SARASOTA – It acts like the flu, but left untreated it can linger on and cause problems with your heart and your brain.


According to the CDC 300,000 people are diagnosed with Lyme Disease, the tick-borne illness, each year. 56% of patients test negative.


Dr. Michael Dunn is an M.D. with the Comprehensive Care Center in Sarasota. He says the diagnosis is not clear–cut. “Typically the symptoms that are there are kind of vague, and unless you’re particularly looking for that, it’s not something you’re going to think of,” says Dunn.


Acute Lyme Disease acts like the flu. “Fever, fatigue, body aches, rash,” says Dunn. But it’s chronic Lyme’s you need to worry about.

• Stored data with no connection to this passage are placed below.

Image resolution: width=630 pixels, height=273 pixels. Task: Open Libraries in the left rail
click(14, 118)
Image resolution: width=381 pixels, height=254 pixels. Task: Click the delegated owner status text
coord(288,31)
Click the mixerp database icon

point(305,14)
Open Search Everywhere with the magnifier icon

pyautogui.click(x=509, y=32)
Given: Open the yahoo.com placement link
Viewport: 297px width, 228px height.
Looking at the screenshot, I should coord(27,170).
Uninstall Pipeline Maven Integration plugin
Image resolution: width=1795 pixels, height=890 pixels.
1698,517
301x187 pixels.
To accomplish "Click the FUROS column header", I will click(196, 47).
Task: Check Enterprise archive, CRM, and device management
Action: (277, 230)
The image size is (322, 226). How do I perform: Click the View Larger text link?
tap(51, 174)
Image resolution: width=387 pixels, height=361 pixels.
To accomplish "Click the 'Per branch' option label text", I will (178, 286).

Fatigue, joint pain, poor sleep. It can even lead to neurological and cardiovascular conditions. The treatment can be complicated. “The drug of choice is usually doxycycline,” says Dunn. Unfortunately, it doesn’t always work.


Dunn says you can have symptoms 6 months to a year after treatment. “There’s a condition called Post–Lyme Syndrome,” he says. It represents auto-immunity.

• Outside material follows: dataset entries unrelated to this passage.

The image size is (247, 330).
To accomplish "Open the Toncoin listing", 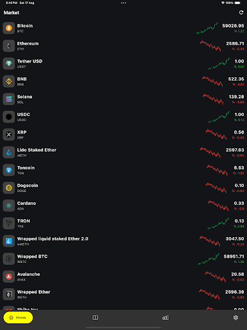I will pyautogui.click(x=124, y=170).
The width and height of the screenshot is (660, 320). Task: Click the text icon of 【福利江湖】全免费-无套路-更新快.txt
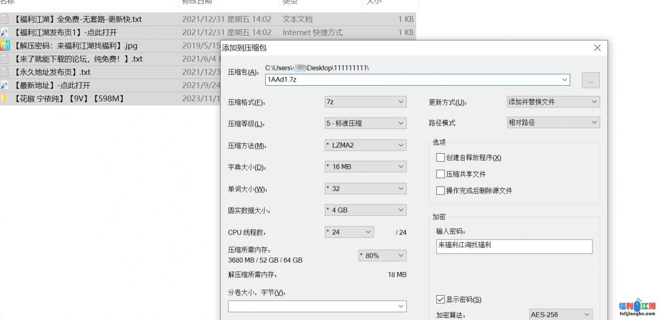5,19
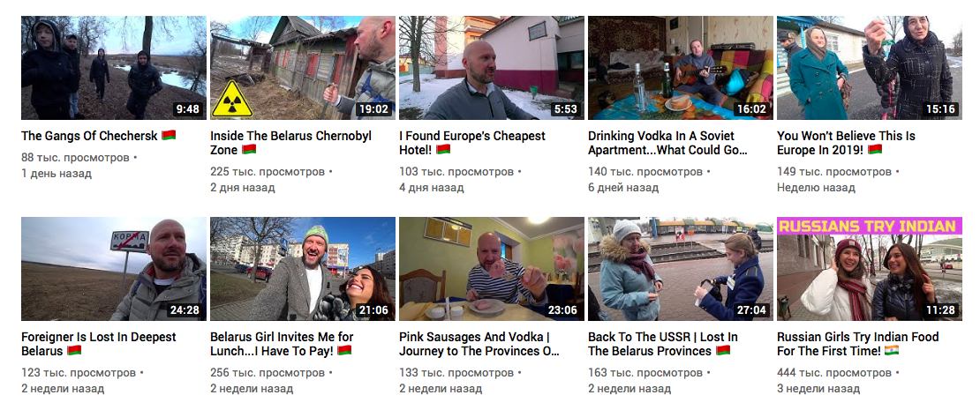The height and width of the screenshot is (410, 980).
Task: Click 'The Gangs Of Chechersk' title text
Action: tap(90, 136)
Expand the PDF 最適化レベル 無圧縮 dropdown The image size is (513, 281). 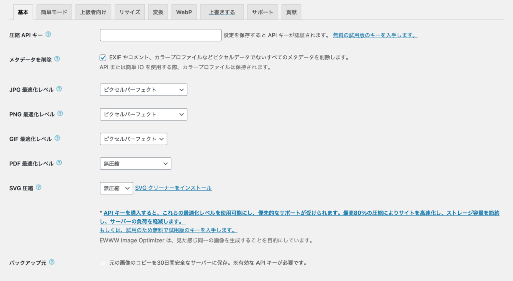click(x=135, y=164)
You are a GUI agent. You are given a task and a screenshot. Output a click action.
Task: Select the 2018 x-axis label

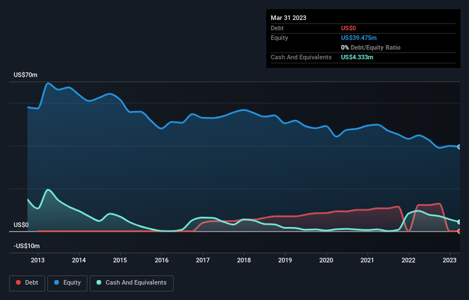point(244,261)
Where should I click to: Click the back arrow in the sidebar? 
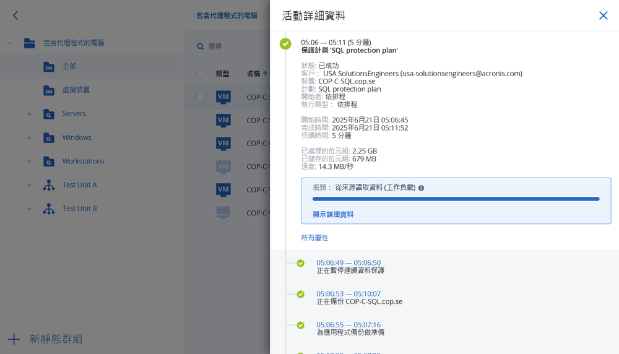(x=15, y=15)
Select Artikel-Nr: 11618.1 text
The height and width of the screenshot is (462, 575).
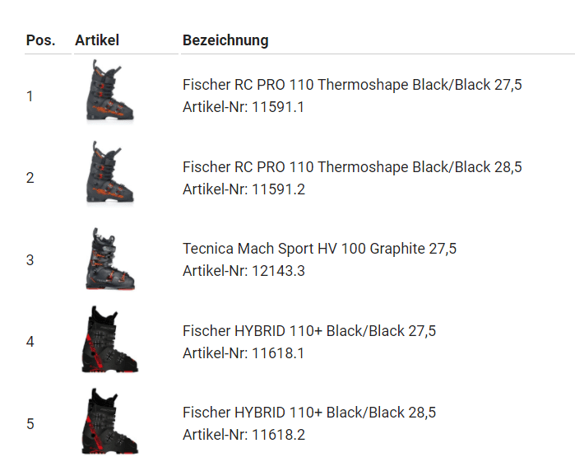(243, 353)

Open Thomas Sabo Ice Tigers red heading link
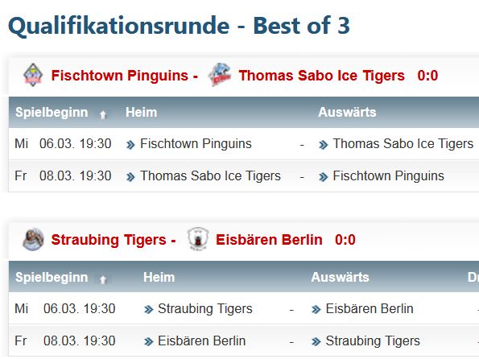click(322, 76)
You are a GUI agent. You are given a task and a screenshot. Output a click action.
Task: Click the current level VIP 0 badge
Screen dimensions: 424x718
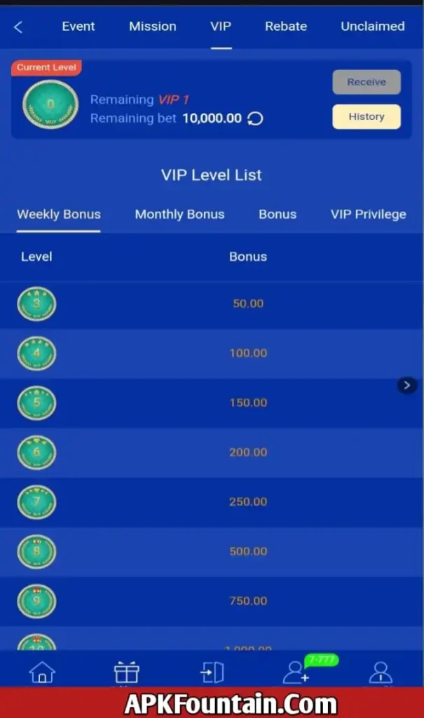click(50, 105)
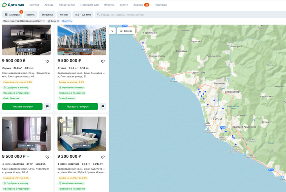Viewport: 286px width, 192px height.
Task: Switch to Список view on the map
Action: point(126,31)
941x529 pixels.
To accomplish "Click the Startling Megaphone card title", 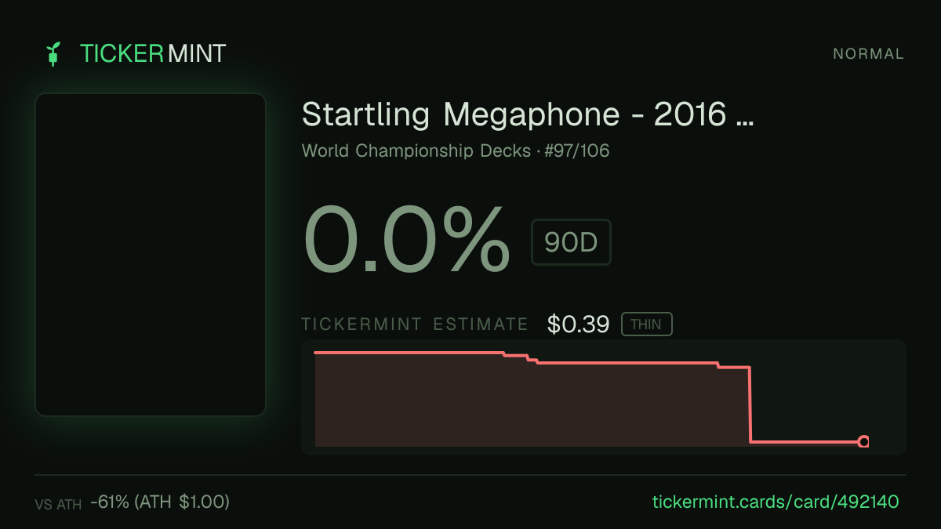I will [528, 115].
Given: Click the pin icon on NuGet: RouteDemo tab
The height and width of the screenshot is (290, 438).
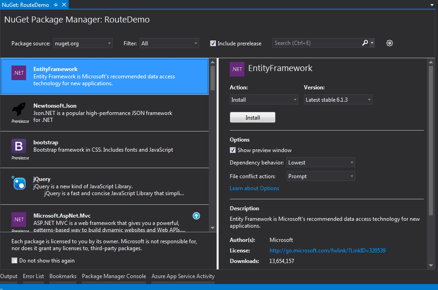Looking at the screenshot, I should tap(56, 4).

Some research suggests using a port for daily IV injections, but not all doctors agree.


“Lyme’s disease is something that’s very slow for your body to get over,” says Dunn. One thing’s for sure, the earlier the treatment the better.


Lyme’s is typically transferred through a tick bite. The CDC says only 45% of patients develop a rash, and many people don’t notice the tick or the rash.